● EXTRACTED INFORMATION:
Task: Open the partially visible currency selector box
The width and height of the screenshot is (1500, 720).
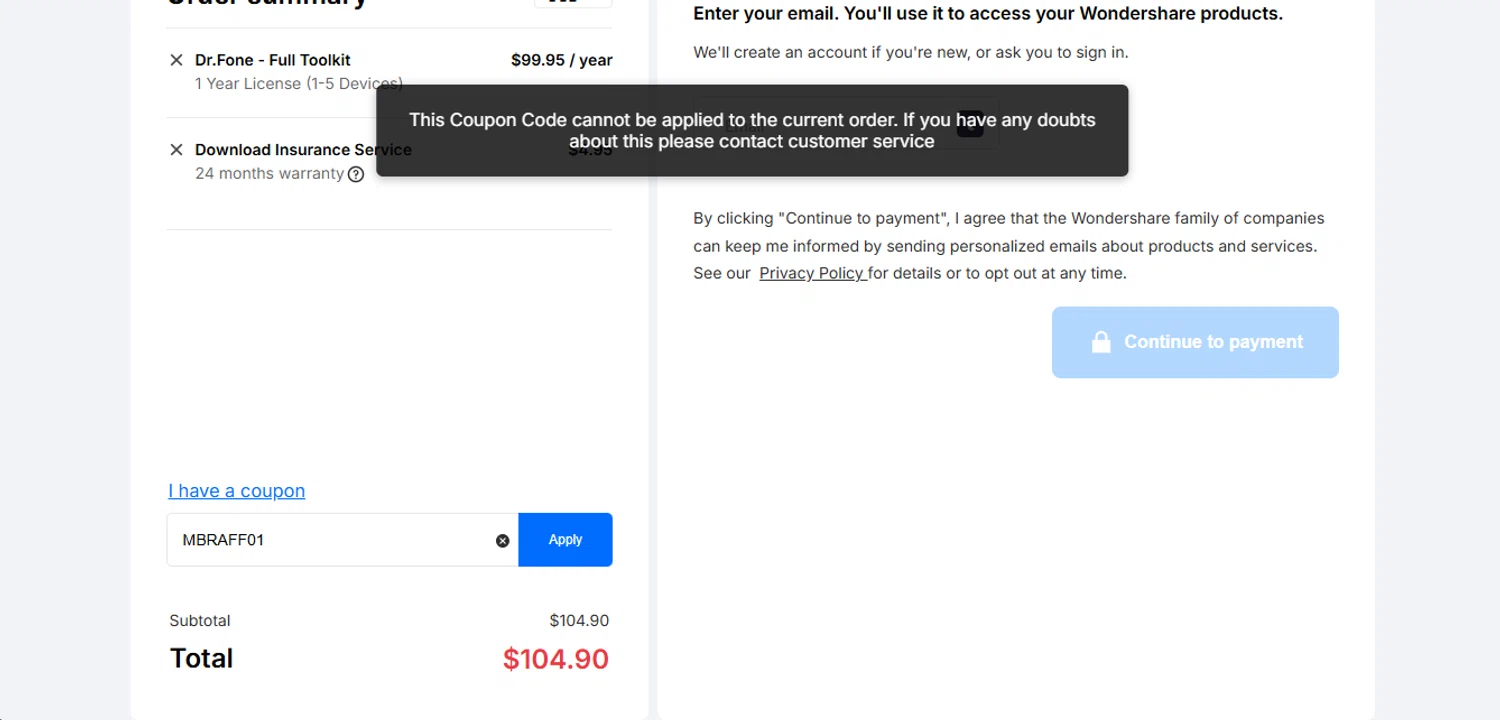Action: coord(573,3)
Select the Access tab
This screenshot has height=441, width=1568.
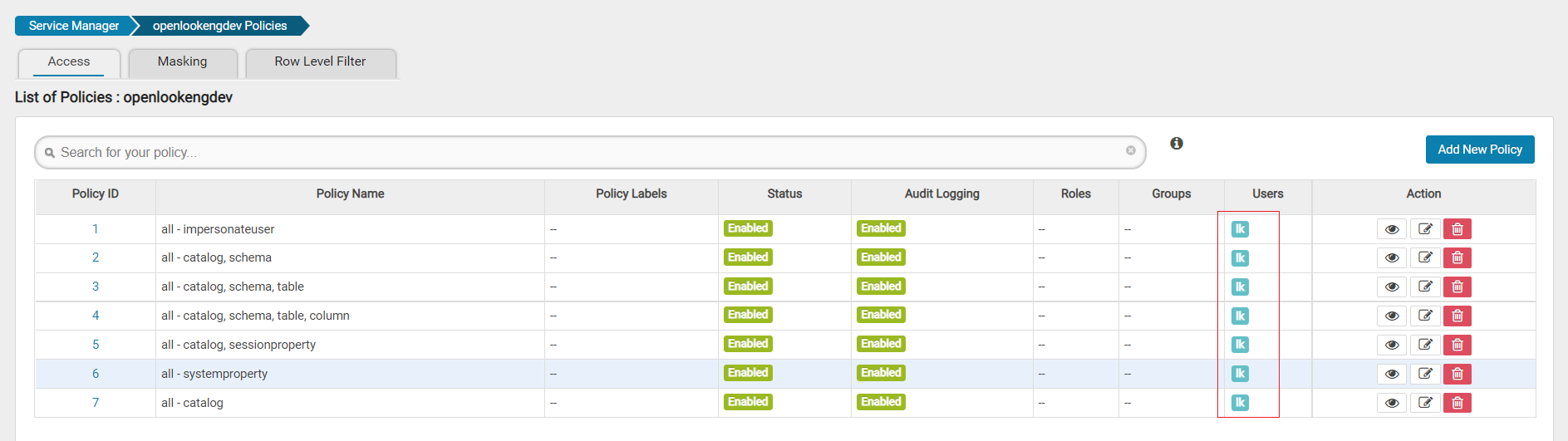click(x=69, y=62)
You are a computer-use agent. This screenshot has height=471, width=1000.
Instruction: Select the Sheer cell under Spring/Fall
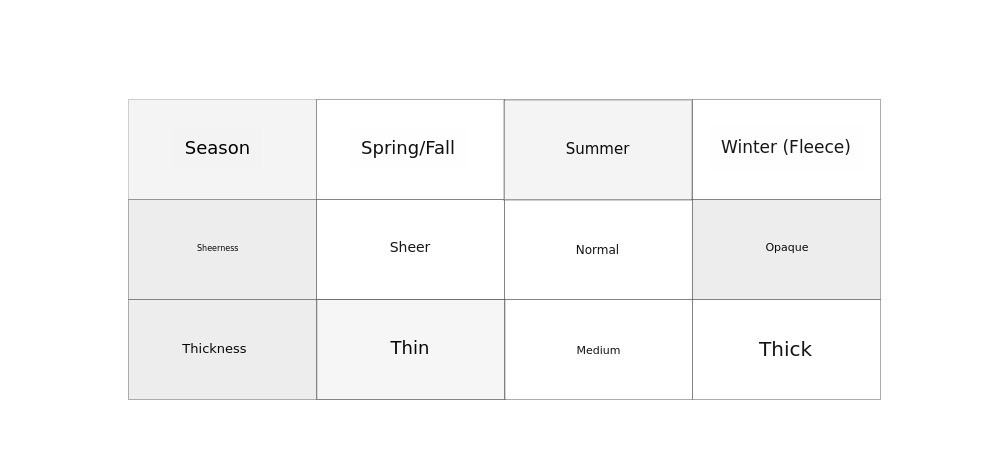[410, 249]
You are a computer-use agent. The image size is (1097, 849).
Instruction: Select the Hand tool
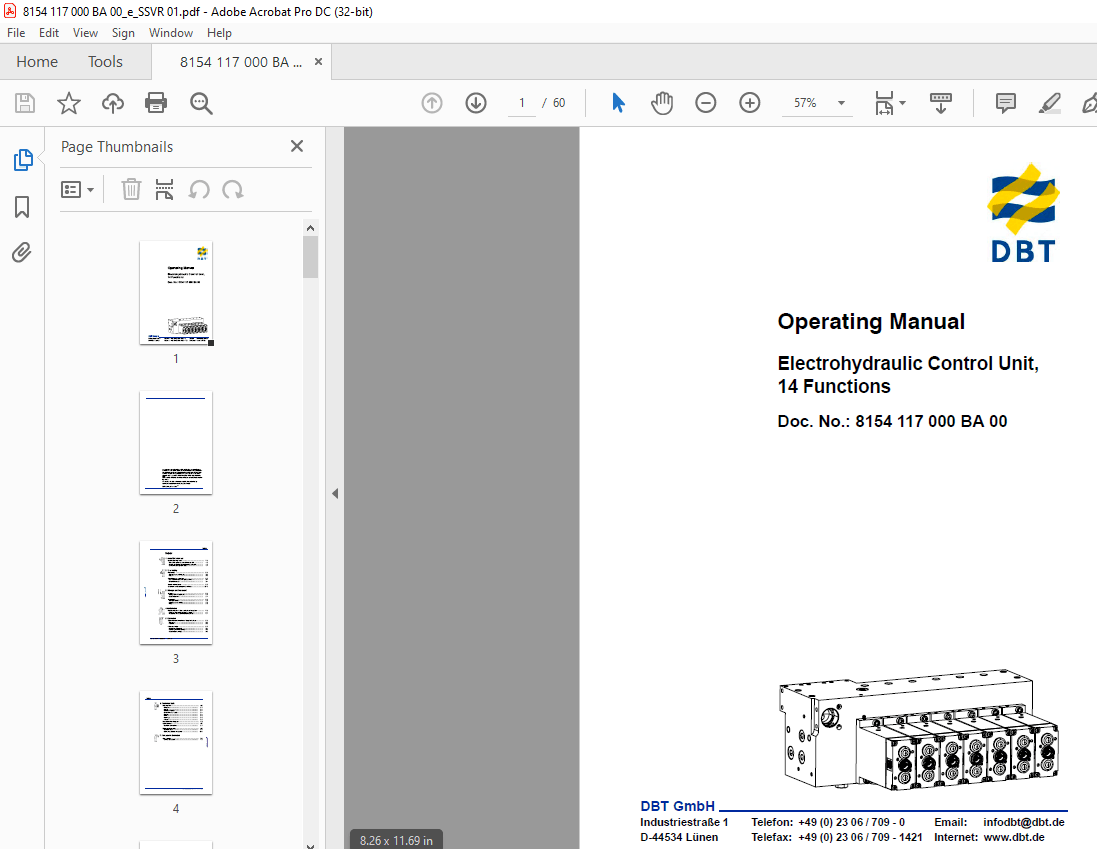point(661,102)
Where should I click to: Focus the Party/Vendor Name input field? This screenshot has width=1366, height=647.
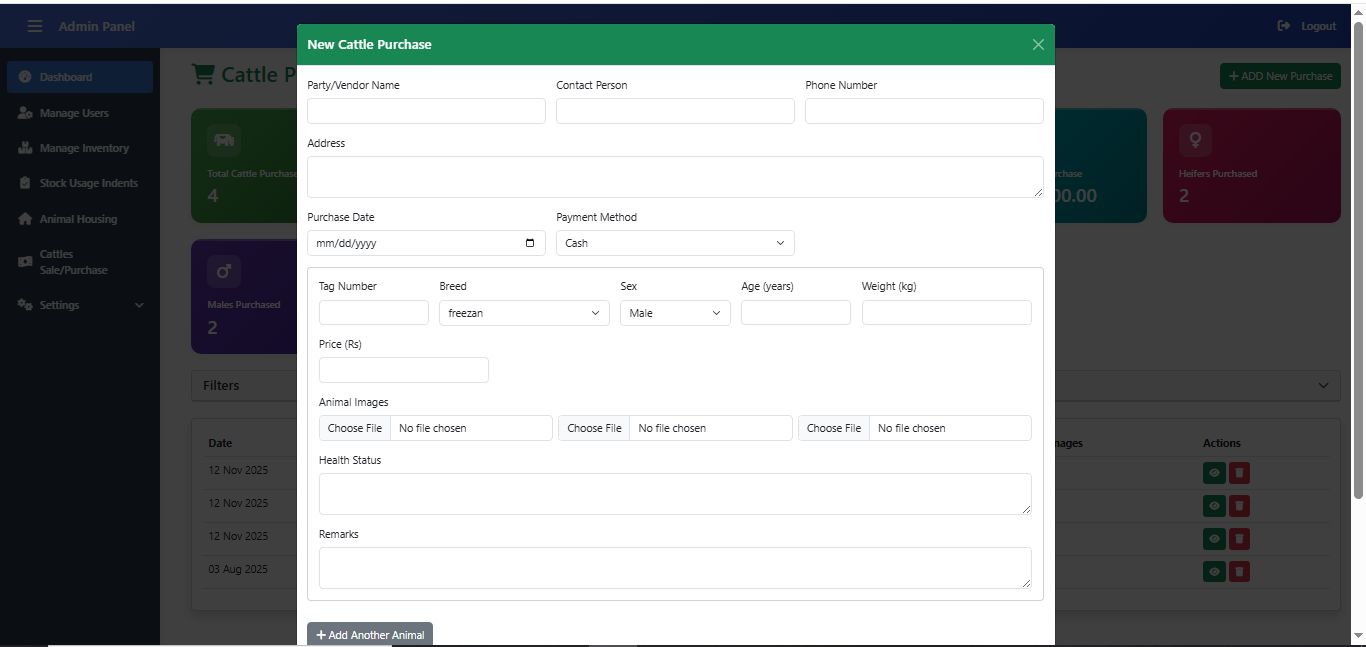click(x=426, y=111)
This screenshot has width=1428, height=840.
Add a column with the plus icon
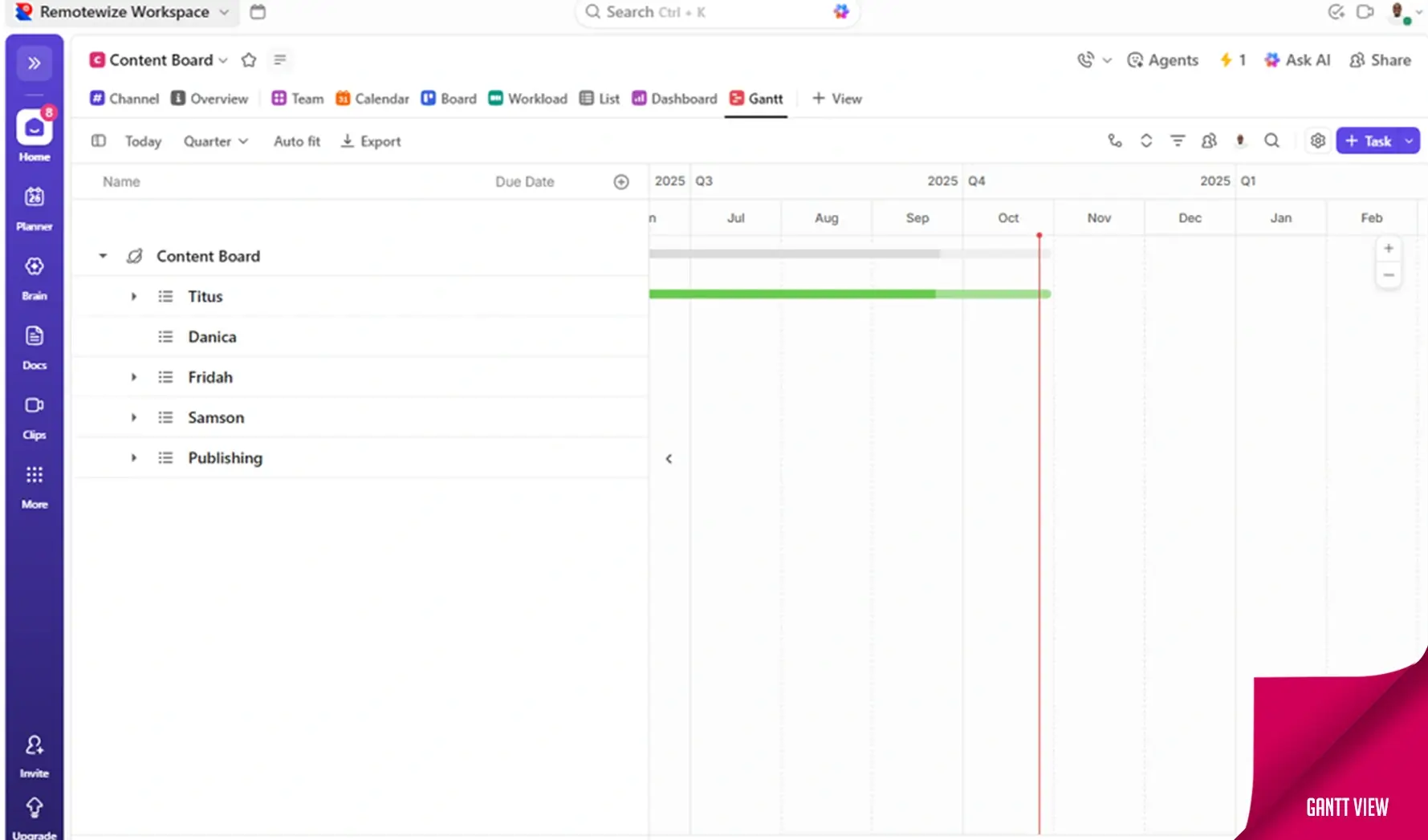(621, 182)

● ACTIVITY: A faithful transcription of the material, with no pictures, is the expected result.

● RESPONSE AREA:
Task: Open the partially visible currency selector box
The width and height of the screenshot is (1500, 720).
Action: coord(573,3)
Select the Access tab
This screenshot has height=441, width=1568.
click(x=69, y=62)
You are a computer-use agent. This screenshot has height=471, width=1000.
Instruction: Select the Sheer cell under Spring/Fall
[410, 249]
You are a computer-use agent. The image size is (1097, 849).
Instruction: Select the Hand tool
point(661,102)
Where should I click to: Focus the Party/Vendor Name input field? This screenshot has width=1366, height=647.
click(x=426, y=111)
This screenshot has width=1428, height=840.
Add a column with the plus icon
(621, 182)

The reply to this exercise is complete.